Records
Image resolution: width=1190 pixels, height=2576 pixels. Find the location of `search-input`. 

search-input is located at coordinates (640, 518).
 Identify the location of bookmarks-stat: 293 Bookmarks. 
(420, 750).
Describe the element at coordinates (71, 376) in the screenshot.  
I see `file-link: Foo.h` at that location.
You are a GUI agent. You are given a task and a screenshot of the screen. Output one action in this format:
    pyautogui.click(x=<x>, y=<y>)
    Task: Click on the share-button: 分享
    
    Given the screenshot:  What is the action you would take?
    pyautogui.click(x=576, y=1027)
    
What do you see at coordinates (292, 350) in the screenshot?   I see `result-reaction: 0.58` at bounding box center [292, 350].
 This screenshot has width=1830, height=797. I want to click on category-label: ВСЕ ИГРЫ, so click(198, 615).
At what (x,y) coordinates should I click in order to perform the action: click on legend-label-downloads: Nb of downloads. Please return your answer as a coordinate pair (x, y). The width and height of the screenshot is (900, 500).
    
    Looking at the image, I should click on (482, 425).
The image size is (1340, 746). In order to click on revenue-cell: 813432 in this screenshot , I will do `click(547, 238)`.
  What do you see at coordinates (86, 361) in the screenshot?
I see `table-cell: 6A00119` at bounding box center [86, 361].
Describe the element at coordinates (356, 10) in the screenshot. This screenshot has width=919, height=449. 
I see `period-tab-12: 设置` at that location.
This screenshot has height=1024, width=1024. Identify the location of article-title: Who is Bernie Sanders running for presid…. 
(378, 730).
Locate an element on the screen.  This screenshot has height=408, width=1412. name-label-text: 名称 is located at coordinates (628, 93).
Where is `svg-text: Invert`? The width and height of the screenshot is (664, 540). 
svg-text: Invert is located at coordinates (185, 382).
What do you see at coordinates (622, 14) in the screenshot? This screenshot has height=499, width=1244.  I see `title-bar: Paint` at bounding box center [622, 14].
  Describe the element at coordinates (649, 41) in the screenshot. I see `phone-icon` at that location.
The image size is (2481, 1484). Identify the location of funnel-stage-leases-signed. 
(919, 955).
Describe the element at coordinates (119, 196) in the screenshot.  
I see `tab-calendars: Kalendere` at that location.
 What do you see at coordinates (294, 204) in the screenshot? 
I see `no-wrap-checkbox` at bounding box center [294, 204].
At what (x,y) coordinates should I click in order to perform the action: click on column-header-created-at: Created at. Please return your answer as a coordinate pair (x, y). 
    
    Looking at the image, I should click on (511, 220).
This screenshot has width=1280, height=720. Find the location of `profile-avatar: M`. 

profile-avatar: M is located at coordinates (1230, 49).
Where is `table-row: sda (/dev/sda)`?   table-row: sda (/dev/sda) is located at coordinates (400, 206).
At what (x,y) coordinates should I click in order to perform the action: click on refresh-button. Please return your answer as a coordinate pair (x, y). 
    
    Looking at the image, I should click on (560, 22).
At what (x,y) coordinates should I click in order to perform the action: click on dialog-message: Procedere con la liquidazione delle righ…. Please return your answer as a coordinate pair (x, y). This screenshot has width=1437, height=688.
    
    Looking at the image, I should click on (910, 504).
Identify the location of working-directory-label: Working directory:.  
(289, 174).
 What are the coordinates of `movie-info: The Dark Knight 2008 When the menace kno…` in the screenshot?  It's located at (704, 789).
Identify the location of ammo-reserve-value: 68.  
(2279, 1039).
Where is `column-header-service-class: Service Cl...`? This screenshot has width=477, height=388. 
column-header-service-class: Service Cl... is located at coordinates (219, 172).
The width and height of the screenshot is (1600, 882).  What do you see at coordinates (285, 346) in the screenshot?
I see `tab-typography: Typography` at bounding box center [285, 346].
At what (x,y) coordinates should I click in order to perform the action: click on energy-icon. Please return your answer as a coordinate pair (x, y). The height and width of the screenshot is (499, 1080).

Prompt
Reproduce every one of the entries above, word for word and in the same order.

Completed task
Image resolution: width=1190 pixels, height=2576 pixels. Find the location of `search-input`. 

search-input is located at coordinates (640, 518).
 Identify the location of bookmarks-stat: 293 Bookmarks. 
(420, 750).
Describe the element at coordinates (71, 376) in the screenshot.  
I see `file-link: Foo.h` at that location.
You are a GUI agent. You are given a task and a screenshot of the screen. Output one action in this format:
    pyautogui.click(x=<x>, y=<y>)
    Task: Click on the share-button: 分享
    
    Given the screenshot:  What is the action you would take?
    pyautogui.click(x=576, y=1027)
    
What do you see at coordinates (292, 350) in the screenshot?   I see `result-reaction: 0.58` at bounding box center [292, 350].
 This screenshot has width=1830, height=797. I want to click on category-label: ВСЕ ИГРЫ, so click(198, 615).
At what (x,y) coordinates should I click in order to perform the action: click on legend-label-downloads: Nb of downloads. Please return your answer as a coordinate pair (x, y). The width and height of the screenshot is (900, 500).
    
    Looking at the image, I should click on (482, 425).
The image size is (1340, 746). In order to click on revenue-cell: 813432 in this screenshot , I will do `click(547, 238)`.
  What do you see at coordinates (86, 361) in the screenshot?
I see `table-cell: 6A00119` at bounding box center [86, 361].
Describe the element at coordinates (356, 10) in the screenshot. This screenshot has width=919, height=449. 
I see `period-tab-12: 设置` at that location.
This screenshot has height=1024, width=1024. Identify the location of article-title: Who is Bernie Sanders running for presid…. 
(378, 730).
Locate an element on the screen.  This screenshot has height=408, width=1412. name-label-text: 名称 is located at coordinates (628, 93).
Where is `svg-text: Invert`? The width and height of the screenshot is (664, 540). 
svg-text: Invert is located at coordinates (185, 382).
What do you see at coordinates (622, 14) in the screenshot? This screenshot has height=499, width=1244.  I see `title-bar: Paint` at bounding box center [622, 14].
  Describe the element at coordinates (649, 41) in the screenshot. I see `phone-icon` at that location.
The image size is (2481, 1484). Identify the location of funnel-stage-leases-signed. 
(919, 955).
Describe the element at coordinates (119, 196) in the screenshot.  
I see `tab-calendars: Kalendere` at that location.
 What do you see at coordinates (294, 204) in the screenshot? 
I see `no-wrap-checkbox` at bounding box center [294, 204].
At what (x,y) coordinates should I click in order to perform the action: click on column-header-created-at: Created at. Please return your answer as a coordinate pair (x, y). 
    
    Looking at the image, I should click on (511, 220).
This screenshot has width=1280, height=720. Find the location of `profile-avatar: M`. 

profile-avatar: M is located at coordinates (1230, 49).
Where is `table-row: sda (/dev/sda)`?   table-row: sda (/dev/sda) is located at coordinates (400, 206).
At what (x,y) coordinates should I click in order to perform the action: click on refresh-button. Please return your answer as a coordinate pair (x, y). 
    
    Looking at the image, I should click on (560, 22).
At what (x,y) coordinates should I click in order to perform the action: click on dialog-message: Procedere con la liquidazione delle righ…. Please return your answer as a coordinate pair (x, y). This screenshot has width=1437, height=688.
    
    Looking at the image, I should click on (910, 504).
Identify the location of working-directory-label: Working directory:.  
(289, 174).
 What are the coordinates of `movie-info: The Dark Knight 2008 When the menace kno…` in the screenshot?  It's located at (704, 789).
Identify the location of ammo-reserve-value: 68.  
(2279, 1039).
Where is `column-header-service-class: Service Cl...`? This screenshot has width=477, height=388. 
column-header-service-class: Service Cl... is located at coordinates (219, 172).
The width and height of the screenshot is (1600, 882).  What do you see at coordinates (285, 346) in the screenshot?
I see `tab-typography: Typography` at bounding box center [285, 346].
At what (x,y) coordinates should I click in order to perform the action: click on energy-icon. Please return your answer as a coordinate pair (x, y). The height and width of the screenshot is (499, 1080).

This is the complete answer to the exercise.